La Easy Green di ScandicciA Scandicci, in provincia di Firenze, c’è un pezzo di riconversione industriale italiana che se ne sta andando, nel silenzio assoluto, mentre le cronache acclamano le energie rinnovabili dimenticando i 375 lavoratori che oggi non sanno che fine farà il loro posto di lavoro.

Se l’Italia non resterà al buio”, è perché “inizia l’era del vento e del sole”, così titola un articolo di oggi di Repubblica, Questo vuol dire che per fare energia con queste fonti qualcosa di italiano deve esserci. Ad esempio i pannelli fotovoltaici che fino all’anno scorso erano prodotti anche dalla ISI di Scandicci. Una produzione 24 ore su 24 dove le celle fotovoltaiche venivano assemblate una per una dalle mani esperte degli operai per poi essere compattate, verificate, controllate e finalmente testate prima di essere immesse sul mercato. Una produzione che è ferma ormai da oltre un anno e che oggi è stata dichiarata fallita, così come è fallito il grande progetto di riconversione green dell’area industriale di Scandicci dove dai frigoriferi si passò, nel 2009, alla produzione di moduli fotovoltaici.

La decisione del tribunale fallimentare di Firenze parla chiaro: la ISI non ha versato la cauzione di 150 mila euro per essere ammessa al concordato preventivo e la società è stata dichiarata fallita. A questo punto tutto passa dalle mani del curatore fallimentare, che sarà l’interlocutore diretto per la nuova cordata Easy Green, guidata da Sebastiano Gattorno, che vede la partecipazione di Angelantoni Industrie, Bassilichi e l’impegno di Fidi Toscana.

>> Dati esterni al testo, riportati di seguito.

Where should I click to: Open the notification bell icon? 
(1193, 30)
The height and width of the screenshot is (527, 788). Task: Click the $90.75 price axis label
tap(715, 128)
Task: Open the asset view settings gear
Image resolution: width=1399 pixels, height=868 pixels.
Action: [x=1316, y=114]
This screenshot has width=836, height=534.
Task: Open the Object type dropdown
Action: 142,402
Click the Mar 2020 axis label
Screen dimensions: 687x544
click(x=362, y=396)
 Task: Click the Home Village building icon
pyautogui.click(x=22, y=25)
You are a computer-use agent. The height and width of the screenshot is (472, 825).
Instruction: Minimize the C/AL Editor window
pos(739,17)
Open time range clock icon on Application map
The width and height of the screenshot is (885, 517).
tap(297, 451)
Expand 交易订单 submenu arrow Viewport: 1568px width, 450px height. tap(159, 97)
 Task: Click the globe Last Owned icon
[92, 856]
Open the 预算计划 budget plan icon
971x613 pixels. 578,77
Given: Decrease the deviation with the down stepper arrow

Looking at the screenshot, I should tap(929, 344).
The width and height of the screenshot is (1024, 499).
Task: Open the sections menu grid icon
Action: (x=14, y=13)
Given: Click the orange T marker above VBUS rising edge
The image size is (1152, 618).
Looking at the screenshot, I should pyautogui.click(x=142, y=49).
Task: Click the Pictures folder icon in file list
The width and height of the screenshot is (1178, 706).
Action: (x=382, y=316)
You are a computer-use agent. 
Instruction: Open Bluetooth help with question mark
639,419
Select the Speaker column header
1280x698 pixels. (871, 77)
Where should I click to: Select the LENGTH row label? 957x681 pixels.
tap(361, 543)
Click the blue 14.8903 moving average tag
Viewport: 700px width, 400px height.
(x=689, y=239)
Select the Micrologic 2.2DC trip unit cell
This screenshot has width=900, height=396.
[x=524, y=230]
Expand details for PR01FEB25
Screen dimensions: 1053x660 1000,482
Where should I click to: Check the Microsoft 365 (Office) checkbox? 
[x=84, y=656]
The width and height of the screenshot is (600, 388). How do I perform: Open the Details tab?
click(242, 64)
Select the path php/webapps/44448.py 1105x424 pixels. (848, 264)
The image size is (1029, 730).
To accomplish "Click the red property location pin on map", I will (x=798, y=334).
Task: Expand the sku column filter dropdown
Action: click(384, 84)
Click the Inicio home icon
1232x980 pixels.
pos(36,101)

Per la ISI si prospetta quindi un’altra, ennesima, reindustrializzazione e la proprietà ha tempo fino al 30 giugno per presentare il nuovo piano industriale coi relativi livelli occupazionali. Per il 3 novembre prossimo è stata fissata l’udienza per la verifica dello stato passivo.

Come più volte riportato in questo blog, è da marzo di quest’anno però che i 375 lavoratori  sono senza stipendio e senza alcun sostegno al reddito, dopo un’odissea iniziata nel febbraio del 2008. Risale ad allora la denuncia della multinazionale svedese Electrolux di iniziare un’investigazione per verificare la produttività degli stabilimenti prevista dal suo piano di risanamento. L’intenzione è chiara: chiudere Scandicci e mandare a casa i 450 lavoratori – di questi il 40% sono donne, e ci sono anche 50 nuclei familiari in cui marito e moglie sono impiegati in azienda. Partono scioperi, manifestazioni, e iniziative clamorose, tra cui l’occupazione della FI-PI-LI o l’invio di cartoline con le immagini dei figli degli operai, sostenuti dalla solidarietà della cittadinanza e delle istituzioni. L’annuncio ufficiale della chiusura arriva a maggio, ma nel frattempo parte una serrata trattativa, sia a livello locale che nazionale, per convincere l’Electrolux a cedere il sito produttivo: dopo un lungo tira e molla la multinazionale accetta di vendere e affida ad un advisor americano le pratiche per individuare potenziali acquirenti. Per la nuova attività, ci sono tre ipotesi: comparto freddo, auto ecologiche e energia pulita. Il 30 luglio la svolta: a essere scelta è Mercatech, fondo di investimento anglo-americano guidato dal manager italiano Stefano Cevolo, con un progetto di re-industrializzazione tramite l’azienda Energia futura, multinazionale sua controllata che si occupa di energie rinnovabili eoliche e fotovoltaiche con in tasca un pacco di commissioni da 330 milioni già previste per i prossimi due anni.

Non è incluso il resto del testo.